## [Passage shown]

• • • • •

Town in Saskatchewan, Canada

Foam Lake is a town in the Canadian province of Saskatchewan. It had a population of 1,123 in 2006. It is located in a mixed agricultural area approximately 220 km south-east of Saskatoon on the Yellowhead Highway. Foam Lake, the lake for which the town is named, is located about 5 km to the north-west.

== History ==
Foam Lake was founded in 1882 by Joshua Milligan, an English fur trader. It was subsequently settled by Icelanders, Ukrainians, and various English-speaking nationalities. It was incorporated as a town in 1924.

The Foam Lake Museum (c. 1926) is a Municipal Heritage Property on the Canadian Register of Historic Places.

• • • • •

## [Dataset entries]
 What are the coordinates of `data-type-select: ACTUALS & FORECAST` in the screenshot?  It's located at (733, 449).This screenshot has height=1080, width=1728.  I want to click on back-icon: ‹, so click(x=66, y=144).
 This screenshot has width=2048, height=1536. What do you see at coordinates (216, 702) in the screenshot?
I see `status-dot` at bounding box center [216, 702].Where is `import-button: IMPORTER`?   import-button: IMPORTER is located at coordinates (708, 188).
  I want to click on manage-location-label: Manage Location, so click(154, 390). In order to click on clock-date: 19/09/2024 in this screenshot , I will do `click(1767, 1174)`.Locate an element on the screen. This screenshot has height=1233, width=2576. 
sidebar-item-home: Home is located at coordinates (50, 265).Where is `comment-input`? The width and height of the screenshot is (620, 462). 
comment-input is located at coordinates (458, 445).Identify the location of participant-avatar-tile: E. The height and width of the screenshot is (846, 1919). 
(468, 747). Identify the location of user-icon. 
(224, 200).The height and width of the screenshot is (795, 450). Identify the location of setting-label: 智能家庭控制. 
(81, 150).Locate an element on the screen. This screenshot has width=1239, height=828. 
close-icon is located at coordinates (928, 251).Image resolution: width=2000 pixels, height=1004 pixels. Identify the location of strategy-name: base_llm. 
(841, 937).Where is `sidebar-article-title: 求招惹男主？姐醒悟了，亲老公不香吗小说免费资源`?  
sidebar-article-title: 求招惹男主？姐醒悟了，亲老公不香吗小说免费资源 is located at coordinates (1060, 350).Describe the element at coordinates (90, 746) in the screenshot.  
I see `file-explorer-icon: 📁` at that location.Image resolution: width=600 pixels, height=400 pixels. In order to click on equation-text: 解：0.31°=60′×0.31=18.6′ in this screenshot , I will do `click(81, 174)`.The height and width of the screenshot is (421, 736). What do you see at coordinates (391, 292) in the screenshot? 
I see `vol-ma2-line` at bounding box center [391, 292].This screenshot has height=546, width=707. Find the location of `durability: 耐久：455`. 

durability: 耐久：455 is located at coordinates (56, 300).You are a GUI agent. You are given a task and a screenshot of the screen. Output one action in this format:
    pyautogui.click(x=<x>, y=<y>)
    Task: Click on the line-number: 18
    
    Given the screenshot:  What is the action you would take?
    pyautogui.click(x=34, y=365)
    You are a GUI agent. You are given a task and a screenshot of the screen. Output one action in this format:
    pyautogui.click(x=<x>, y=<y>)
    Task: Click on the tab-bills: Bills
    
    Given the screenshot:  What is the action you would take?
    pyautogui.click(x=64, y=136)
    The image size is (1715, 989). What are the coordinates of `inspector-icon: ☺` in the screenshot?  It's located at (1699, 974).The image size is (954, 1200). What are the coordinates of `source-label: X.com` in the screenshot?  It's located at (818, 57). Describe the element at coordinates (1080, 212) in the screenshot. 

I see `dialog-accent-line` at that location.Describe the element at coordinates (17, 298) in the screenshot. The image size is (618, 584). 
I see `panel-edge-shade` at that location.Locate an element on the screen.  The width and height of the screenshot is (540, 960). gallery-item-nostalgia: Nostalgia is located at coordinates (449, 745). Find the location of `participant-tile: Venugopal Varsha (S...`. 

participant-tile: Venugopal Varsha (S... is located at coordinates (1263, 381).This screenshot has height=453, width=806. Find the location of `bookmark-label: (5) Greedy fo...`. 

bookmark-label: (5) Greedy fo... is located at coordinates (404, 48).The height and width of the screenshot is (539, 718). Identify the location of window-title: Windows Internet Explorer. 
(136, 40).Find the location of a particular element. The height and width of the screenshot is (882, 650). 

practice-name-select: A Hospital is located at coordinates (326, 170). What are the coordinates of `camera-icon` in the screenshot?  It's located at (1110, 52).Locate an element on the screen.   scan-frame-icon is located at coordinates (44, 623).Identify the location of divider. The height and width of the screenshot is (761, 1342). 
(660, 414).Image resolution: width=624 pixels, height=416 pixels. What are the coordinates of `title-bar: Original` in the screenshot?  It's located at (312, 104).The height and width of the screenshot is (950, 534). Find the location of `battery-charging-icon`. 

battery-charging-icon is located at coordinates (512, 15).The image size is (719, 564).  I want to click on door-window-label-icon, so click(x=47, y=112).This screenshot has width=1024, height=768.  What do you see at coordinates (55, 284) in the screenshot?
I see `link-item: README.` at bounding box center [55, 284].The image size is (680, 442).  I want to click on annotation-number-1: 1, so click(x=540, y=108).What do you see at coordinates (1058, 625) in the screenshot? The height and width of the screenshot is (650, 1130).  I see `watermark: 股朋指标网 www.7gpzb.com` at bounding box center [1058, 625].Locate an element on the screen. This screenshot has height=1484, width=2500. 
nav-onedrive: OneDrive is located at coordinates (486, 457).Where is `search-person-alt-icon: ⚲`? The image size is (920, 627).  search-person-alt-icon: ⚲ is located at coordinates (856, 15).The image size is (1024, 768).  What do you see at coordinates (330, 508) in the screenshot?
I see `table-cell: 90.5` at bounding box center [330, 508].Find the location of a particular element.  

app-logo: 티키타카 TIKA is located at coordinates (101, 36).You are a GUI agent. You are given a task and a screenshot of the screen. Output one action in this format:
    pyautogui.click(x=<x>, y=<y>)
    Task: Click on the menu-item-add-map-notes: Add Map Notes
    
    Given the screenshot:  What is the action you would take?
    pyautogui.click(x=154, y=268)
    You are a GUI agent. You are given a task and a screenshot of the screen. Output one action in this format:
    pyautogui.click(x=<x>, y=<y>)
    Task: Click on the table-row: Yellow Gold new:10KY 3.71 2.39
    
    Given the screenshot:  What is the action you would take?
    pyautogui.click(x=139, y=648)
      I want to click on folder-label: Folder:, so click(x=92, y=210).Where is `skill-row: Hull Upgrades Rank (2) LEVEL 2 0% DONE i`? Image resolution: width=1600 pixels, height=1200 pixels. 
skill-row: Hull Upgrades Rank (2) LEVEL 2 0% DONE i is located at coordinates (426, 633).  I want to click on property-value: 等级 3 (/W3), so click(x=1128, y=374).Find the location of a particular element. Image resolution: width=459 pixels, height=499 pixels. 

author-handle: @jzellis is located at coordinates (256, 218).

• • • • •

## [Problems to solve]
a – Duplicate everything in the Foam Lake passage from "Foam Lake is" down to "of Historic Places.".
b – According to the Foam Lake passage, in what year was Foam Lake incorporated as a town?
The items come from a separate source and are unrelated to the Foam Lake passage.

## [Set of answers]
a –
Foam Lake is a town in the Canadian province of Saskatchewan. It had a population of 1,123 in 2006. It is located in a mixed agricultural area approximately 220 km south-east of Saskatoon on the Yellowhead Highway. Foam Lake, the lake for which the town is named, is located about 5 km to the north-west.

== History ==
Foam Lake was founded in 1882 by Joshua Milligan, an English fur trader. It was subsequently settled by Icelanders, Ukrainians, and various English-speaking nationalities. It was incorporated as a town in 1924.

The Foam Lake Museum (c. 1926) is a Municipal Heritage Property on the Canadian Register of Historic Places.

b – 1924